Tcpdump Survival Guide

Intro

Tcpdump is the Swiss Army knife of packet capture. It’s lean, scriptable, and ships with almost every Unix-like system. That makes it ideal for automation, troubleshooting, or handing to a customer when you need a reproducible capture without walking them through a GUI.

Most people analyze captures in Wireshark, the premiere open-source packet analyzer. But tcpdump is often the better tool for collecting the data in the first place: it can be scripted, shared as a one-liner, and run with minimal instructions. That workflow — capture with tcpdump, analyze with Wireshark — is a staple in real-world troubleshooting.

Packet captures are rarely trivial: they’re big, messy, and not something you want to redo needlessly. The goal is to get it right the first time — a clean, useful trace containing the data you need that you can hand off to Wireshark or another analyst. This survival guide shows the commands you need to do just that.

Where to Capture?

Before worrying about command flags, it helps to think about point of view. Packet captures are always relative — what you see depends on where you’re listening from.

If you’re debugging a client/server exchange, you could capture on the client to confirm whether requests are leaving, or on the server to see if they arrive.

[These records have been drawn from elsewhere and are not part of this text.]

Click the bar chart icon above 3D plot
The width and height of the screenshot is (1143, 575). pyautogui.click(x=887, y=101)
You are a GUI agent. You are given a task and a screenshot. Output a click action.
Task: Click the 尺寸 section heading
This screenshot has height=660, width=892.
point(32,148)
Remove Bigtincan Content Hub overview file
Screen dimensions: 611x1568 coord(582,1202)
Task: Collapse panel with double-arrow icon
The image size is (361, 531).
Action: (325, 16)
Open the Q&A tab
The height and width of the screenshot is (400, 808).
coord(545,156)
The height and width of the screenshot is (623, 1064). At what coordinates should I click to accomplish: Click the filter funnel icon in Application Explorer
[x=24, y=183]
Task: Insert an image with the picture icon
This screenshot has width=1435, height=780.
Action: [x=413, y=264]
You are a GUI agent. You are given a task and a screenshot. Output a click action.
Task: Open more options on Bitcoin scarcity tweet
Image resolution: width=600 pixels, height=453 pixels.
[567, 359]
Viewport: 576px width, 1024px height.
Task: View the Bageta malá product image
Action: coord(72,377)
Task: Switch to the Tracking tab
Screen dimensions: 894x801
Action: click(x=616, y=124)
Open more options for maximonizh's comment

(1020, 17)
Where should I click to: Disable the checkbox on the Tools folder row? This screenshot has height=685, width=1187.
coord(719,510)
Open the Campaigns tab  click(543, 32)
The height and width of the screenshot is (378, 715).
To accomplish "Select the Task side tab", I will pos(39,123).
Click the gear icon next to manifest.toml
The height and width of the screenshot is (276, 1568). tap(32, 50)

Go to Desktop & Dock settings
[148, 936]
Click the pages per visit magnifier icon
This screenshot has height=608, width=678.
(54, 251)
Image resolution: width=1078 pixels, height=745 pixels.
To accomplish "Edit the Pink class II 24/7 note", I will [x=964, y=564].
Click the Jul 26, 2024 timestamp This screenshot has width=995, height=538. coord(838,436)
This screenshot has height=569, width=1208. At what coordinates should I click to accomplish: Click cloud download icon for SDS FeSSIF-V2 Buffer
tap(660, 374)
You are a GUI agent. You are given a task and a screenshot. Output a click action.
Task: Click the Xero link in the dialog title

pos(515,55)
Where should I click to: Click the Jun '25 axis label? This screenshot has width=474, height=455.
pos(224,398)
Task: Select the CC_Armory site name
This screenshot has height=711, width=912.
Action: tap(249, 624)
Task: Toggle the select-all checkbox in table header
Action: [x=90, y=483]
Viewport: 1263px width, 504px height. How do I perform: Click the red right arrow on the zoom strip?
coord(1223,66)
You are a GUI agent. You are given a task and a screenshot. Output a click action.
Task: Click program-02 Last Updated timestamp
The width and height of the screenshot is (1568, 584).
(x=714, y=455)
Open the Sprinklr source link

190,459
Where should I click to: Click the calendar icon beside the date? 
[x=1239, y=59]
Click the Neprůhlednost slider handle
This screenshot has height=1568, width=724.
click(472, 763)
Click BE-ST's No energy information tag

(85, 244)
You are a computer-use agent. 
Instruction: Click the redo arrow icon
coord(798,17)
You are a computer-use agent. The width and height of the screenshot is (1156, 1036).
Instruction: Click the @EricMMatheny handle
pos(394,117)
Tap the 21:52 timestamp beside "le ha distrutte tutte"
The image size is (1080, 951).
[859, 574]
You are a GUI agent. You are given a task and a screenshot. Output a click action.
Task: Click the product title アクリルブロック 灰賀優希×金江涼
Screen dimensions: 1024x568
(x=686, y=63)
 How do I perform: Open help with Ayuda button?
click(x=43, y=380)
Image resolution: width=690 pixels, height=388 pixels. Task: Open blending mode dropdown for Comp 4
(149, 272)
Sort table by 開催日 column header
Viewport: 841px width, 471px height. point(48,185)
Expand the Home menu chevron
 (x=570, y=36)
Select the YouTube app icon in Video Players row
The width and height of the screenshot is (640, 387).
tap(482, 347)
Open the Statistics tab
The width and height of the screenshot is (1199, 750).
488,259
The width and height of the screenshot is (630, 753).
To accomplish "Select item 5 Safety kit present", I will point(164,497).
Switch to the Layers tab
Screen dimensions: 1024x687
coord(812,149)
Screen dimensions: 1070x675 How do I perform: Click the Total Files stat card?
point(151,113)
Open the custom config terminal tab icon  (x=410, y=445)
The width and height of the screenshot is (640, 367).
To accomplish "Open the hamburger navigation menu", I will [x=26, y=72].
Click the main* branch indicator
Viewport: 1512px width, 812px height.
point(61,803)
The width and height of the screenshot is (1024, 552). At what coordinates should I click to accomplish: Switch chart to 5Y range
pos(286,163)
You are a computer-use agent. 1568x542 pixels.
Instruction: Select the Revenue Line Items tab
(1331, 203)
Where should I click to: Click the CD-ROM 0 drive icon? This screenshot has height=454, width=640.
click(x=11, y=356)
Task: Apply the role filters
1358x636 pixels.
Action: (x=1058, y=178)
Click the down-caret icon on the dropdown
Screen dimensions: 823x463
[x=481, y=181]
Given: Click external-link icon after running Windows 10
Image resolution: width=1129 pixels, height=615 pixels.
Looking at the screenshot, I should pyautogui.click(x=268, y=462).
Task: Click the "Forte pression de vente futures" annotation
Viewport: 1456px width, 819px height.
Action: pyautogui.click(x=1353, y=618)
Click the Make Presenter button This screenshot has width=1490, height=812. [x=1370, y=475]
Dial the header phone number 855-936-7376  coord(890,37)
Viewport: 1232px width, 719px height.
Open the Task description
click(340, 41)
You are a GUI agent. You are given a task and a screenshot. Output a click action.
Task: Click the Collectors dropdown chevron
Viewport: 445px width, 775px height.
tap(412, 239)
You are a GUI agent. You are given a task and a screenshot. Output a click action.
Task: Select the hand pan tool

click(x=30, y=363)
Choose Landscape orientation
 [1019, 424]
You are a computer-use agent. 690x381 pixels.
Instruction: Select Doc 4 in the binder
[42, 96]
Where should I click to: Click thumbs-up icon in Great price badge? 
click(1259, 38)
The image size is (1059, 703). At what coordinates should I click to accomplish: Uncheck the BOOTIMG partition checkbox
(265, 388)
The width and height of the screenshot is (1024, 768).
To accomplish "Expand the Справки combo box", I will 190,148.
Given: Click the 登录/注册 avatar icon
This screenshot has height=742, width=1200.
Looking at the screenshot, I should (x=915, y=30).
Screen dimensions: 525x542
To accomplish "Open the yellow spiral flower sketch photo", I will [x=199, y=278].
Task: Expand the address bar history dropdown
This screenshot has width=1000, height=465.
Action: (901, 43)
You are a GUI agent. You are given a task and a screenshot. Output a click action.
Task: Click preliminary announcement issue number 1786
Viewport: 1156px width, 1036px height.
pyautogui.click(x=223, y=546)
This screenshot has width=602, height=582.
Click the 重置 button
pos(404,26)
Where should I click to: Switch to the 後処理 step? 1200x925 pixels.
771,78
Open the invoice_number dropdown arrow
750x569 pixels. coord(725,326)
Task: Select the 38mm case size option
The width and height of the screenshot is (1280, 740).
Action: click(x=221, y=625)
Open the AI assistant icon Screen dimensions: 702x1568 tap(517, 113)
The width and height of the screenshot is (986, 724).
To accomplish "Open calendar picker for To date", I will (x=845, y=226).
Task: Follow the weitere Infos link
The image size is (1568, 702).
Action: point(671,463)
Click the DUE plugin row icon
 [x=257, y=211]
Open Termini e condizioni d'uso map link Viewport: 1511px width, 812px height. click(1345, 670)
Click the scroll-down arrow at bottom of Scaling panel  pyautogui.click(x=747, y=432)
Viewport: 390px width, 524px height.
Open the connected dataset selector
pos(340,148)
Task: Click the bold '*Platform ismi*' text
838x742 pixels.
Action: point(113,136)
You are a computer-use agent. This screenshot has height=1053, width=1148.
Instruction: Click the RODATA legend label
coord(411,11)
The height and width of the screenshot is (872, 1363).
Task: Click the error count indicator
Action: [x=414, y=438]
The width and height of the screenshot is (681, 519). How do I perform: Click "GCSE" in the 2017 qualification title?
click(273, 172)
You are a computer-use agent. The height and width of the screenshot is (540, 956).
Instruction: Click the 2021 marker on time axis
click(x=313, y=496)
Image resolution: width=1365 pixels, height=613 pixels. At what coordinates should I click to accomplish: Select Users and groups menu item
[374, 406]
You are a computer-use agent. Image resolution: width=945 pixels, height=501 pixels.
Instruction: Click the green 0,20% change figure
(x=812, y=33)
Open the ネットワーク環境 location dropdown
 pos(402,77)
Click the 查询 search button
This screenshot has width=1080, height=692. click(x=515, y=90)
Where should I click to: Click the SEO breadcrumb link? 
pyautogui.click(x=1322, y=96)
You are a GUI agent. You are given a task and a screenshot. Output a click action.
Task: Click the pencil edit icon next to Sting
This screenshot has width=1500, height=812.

Sometimes you need both perspectives: one to prove the client sent the packet, the other to prove the server received (or didn’t).

The network itself matters too. On a flat LAN or broadcast domain, a capture may show you traffic between many hosts. But on a switched or routed network, you’ll only see packets destined to or from the machine you’re capturing on. That’s why capturing on the endpoint itself is often the simplest, most reliable approach.

For complex problems, it’s common to gather multiple captures — one at the client, one at the server, maybe another at a key router or firewall. When you line them up by timestamp, you can follow the packet’s journey across the path and pinpoint where things break down.

Capturing With Purpose

Before you even start tcpdump, think about the flow: set up the capture, reproduce the issue, then stop and analyze. The most useful captures are the ones where you already know what you were testing and when.

When possible, note the time that certain events happen (“clicked Connect at 14:03:12”, “login failed around 14:05”). Even better, jot down exactly what you did while the capture was running. Those notes become anchors when you later scroll through packets in Wireshark.

It’s tempting to just run tcpdump for hours and fish around afterwards, but that usually leaves you with a mountain of noise. A focused capture is faster to analyze and less likely to miss the moment you care about. Sometimes you know the exact traffic you want (say, HTTPS to a specific host). Other times you don’t — and that’s fine. Even then, try to reproduce the problem cleanly and capture just long enough to get the exchange you’re after.

The key idea: minimum noise, maximum relevance. The cleaner your capture, the easier your analysis.

Gathering a Solid Capture

Now that you’ve thought about where to capture and how to focus your test, the next step is setting up tcpdump to record everything you need without losing detail. The essentials boil down to three things: interface, scope, and output. We’ll get deeper into interface choices in the next section — for now, let’s focus on how to record a solid trace.

Save to a File

For later analysis in Wireshark or another tool, always write to a .pcap:

sudo tcpdump -i eth0 -s 0 -w capture.pcap

• -s 0 → capture the entire packet, not just the default snap length.
• -w → write raw packets to a file (not human-readable).
• Use Ctrl+C to stop when you’ve got enough.

Quick Checks

Sometimes you only need a small slice:

sudo tcpdump -i eth0 -s 0 -c 500 -w sample.pcap

• -c stops after N packets.
• Great for reproducible test runs.

Reading It Back

To verify or skim without Wireshark:

tcpdump -r capture.pcap

Pro Tips

• Always run with sudo (or root).
• Watch disk space — captures grow quickly.
• Sync system clocks if possible (NTP helps line up multi-host captures).
• Time matters: make sure your system clock is accurate for useful logs.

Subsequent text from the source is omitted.